Extrait choisi
· · · · ·
Nuit et brouillard
The Cure Seventeen seconds (1980, Elektra)
L’avantage de parler d’un groupe comme The Cure, c’est qu’il n’est point nécessaire de faire les présentations, même si j’ai du mal à me rendre compte de l’impact que peut encore avoir la bande à Robert Smith sur le public d’aujourd’hui. Son influence n’a cessé en tout cas d’innerver la musique des trente dernières années, de Massive Attack à Placebo, de Bloc Party à Tricky.
J’avoue n’avoir jamais fait partie de la confrérie des « curistes », encore moins des corbeaux, et personne ne m’a vu peindre mes yeux de khôl, vêtu de noir et le cheveu en pétard. Si je connaissais bien évidemment les tubes semés par le groupe au fil des ans (Boys don’t cry, Close to me, Just like heaven, etc.), je ne connaissais que ceux-ci et je n’ai commencé à me pencher sérieusement sur la discographie du groupe de Crawley qu’après l’écoute de leur émouvant Bloodflowers paru au début de ce siècle.
· · · · ·
Données fournies

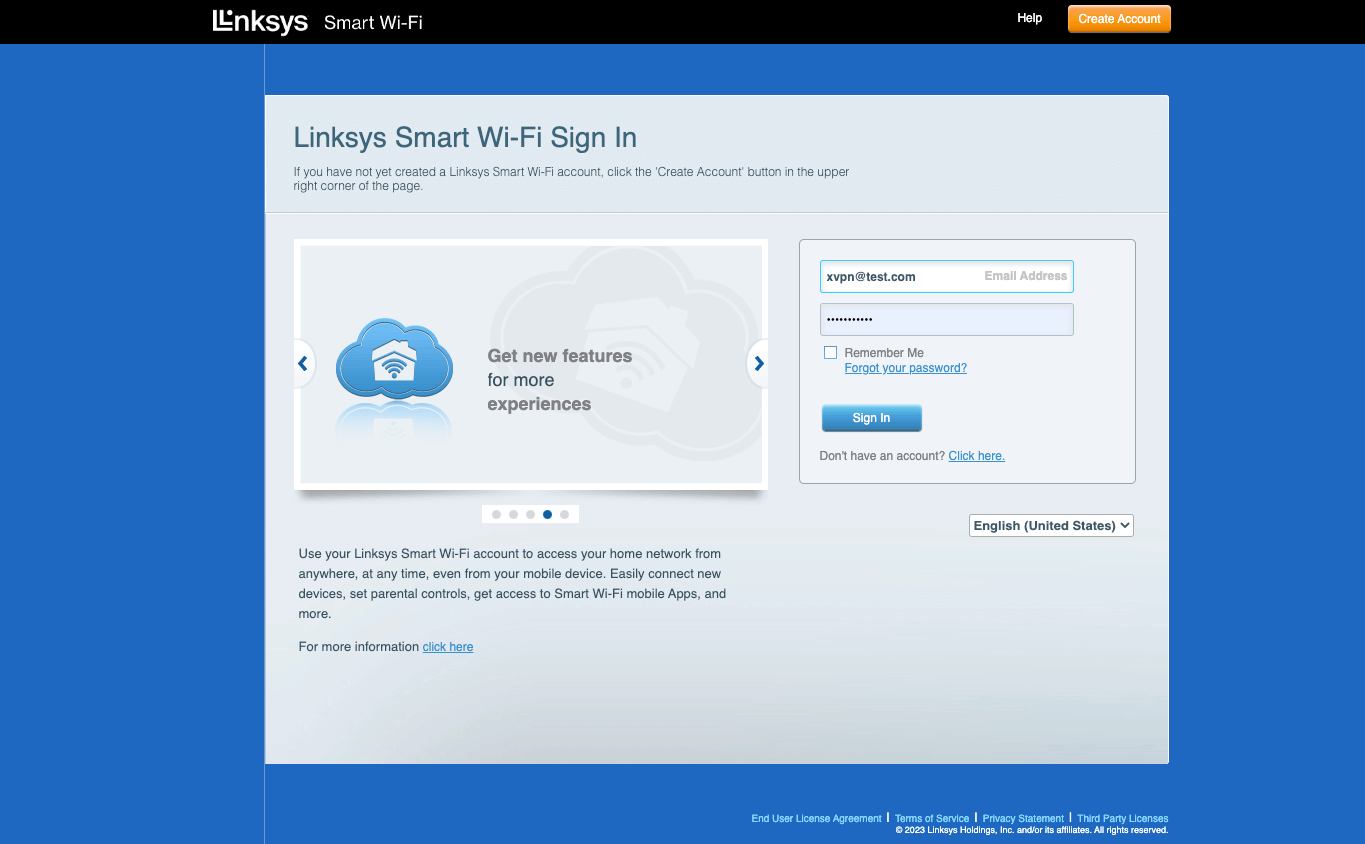
Task: Advance carousel with right arrow
Action: (759, 364)
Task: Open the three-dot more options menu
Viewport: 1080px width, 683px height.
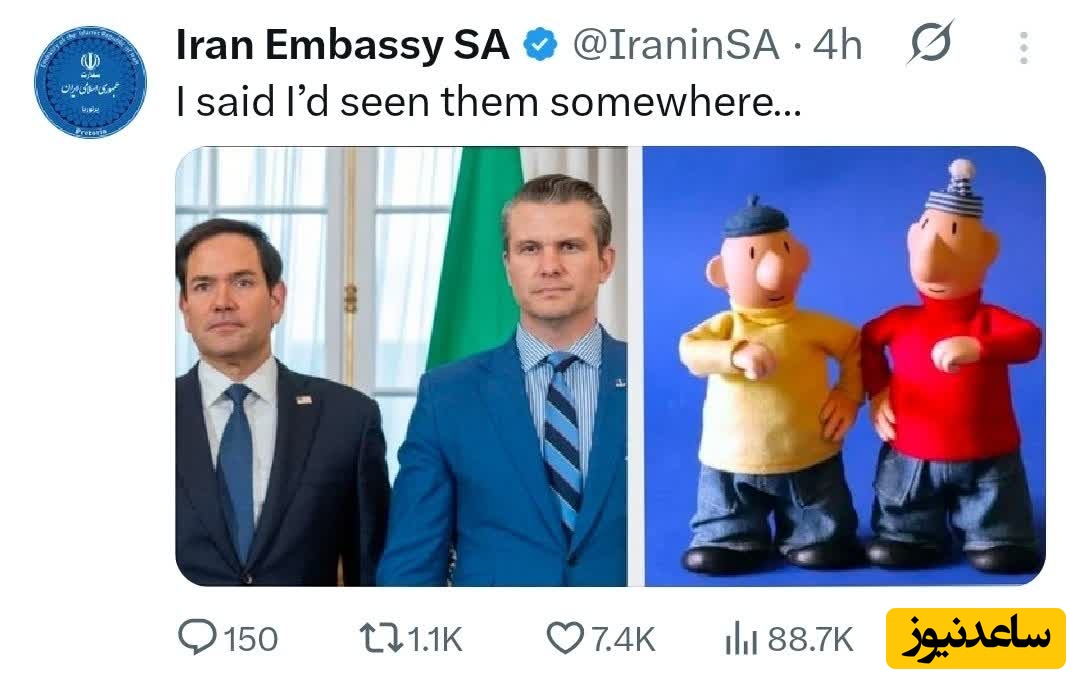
· · · · ·
Consigne 1
Dans l'extrait choisi, quel album a amené l'auteur de la critique à s'intéresser sérieusement à la discographie de The Cure ?
Consigne 2
Relevez, s'il vous plaît, tous les noms d'artistes ou de groupes que l'extrait choisi cite comme ayant subi l'influence de The Cure.

Réponse 1
Bloodflowers, paru au début de ce siècle.

Réponse 2
Massive Attack, Placebo, Bloc Party, Tricky